Saved data entries:
▬▬▬▬▬▬▬▬▬▬

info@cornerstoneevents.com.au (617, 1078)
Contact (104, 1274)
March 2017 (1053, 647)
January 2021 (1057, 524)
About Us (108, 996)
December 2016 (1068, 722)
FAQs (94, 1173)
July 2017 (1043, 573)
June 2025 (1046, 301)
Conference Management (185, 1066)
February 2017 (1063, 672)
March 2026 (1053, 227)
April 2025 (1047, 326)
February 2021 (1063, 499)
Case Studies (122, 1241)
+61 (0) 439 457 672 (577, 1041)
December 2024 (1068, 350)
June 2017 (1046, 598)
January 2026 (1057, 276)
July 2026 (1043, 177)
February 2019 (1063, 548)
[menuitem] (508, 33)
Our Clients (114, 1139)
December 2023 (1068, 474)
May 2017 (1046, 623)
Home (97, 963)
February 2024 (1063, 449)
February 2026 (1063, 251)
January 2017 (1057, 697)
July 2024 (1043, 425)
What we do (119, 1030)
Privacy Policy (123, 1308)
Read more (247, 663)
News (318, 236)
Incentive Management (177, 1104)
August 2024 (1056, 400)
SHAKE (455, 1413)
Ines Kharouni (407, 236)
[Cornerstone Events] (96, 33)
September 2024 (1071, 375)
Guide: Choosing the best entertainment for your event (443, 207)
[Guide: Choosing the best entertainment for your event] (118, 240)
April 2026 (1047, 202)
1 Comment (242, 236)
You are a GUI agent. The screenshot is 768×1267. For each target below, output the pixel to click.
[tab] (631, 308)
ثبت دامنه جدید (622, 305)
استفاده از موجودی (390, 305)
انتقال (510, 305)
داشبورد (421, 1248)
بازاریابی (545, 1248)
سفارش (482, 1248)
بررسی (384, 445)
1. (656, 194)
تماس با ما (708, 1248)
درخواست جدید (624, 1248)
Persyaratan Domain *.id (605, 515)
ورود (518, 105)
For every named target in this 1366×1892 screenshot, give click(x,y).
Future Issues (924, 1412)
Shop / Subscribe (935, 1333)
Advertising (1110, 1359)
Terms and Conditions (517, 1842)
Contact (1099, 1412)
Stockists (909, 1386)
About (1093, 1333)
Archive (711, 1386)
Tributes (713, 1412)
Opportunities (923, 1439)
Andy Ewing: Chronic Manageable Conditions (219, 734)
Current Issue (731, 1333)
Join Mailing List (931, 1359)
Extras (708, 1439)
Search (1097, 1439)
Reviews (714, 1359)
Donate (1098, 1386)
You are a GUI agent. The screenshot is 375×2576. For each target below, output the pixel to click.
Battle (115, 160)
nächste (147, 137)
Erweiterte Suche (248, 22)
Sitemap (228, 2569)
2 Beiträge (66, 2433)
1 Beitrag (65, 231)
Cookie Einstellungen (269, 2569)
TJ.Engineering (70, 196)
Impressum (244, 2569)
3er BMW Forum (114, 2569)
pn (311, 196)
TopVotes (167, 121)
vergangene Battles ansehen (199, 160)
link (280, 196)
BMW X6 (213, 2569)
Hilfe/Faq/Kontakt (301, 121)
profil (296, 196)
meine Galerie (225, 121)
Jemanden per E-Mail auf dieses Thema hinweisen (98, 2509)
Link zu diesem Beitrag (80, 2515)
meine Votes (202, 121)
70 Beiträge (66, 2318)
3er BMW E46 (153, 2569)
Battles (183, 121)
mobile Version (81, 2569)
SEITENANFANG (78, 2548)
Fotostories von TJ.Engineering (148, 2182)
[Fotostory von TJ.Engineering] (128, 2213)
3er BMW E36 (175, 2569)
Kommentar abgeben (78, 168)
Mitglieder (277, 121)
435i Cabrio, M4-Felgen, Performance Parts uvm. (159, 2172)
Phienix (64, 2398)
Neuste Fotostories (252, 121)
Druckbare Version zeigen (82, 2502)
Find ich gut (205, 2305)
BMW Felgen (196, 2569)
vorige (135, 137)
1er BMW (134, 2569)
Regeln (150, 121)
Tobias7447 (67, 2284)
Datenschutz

▬▬▬▬▬▬▬▬▬▬

*Exercise:*
Scan the entries and show every line in which the word "February" is found.

*Solution:*
February 2017 (1063, 672)
February 2021 (1063, 499)
February 2019 (1063, 548)
February 2024 (1063, 449)
February 2026 (1063, 251)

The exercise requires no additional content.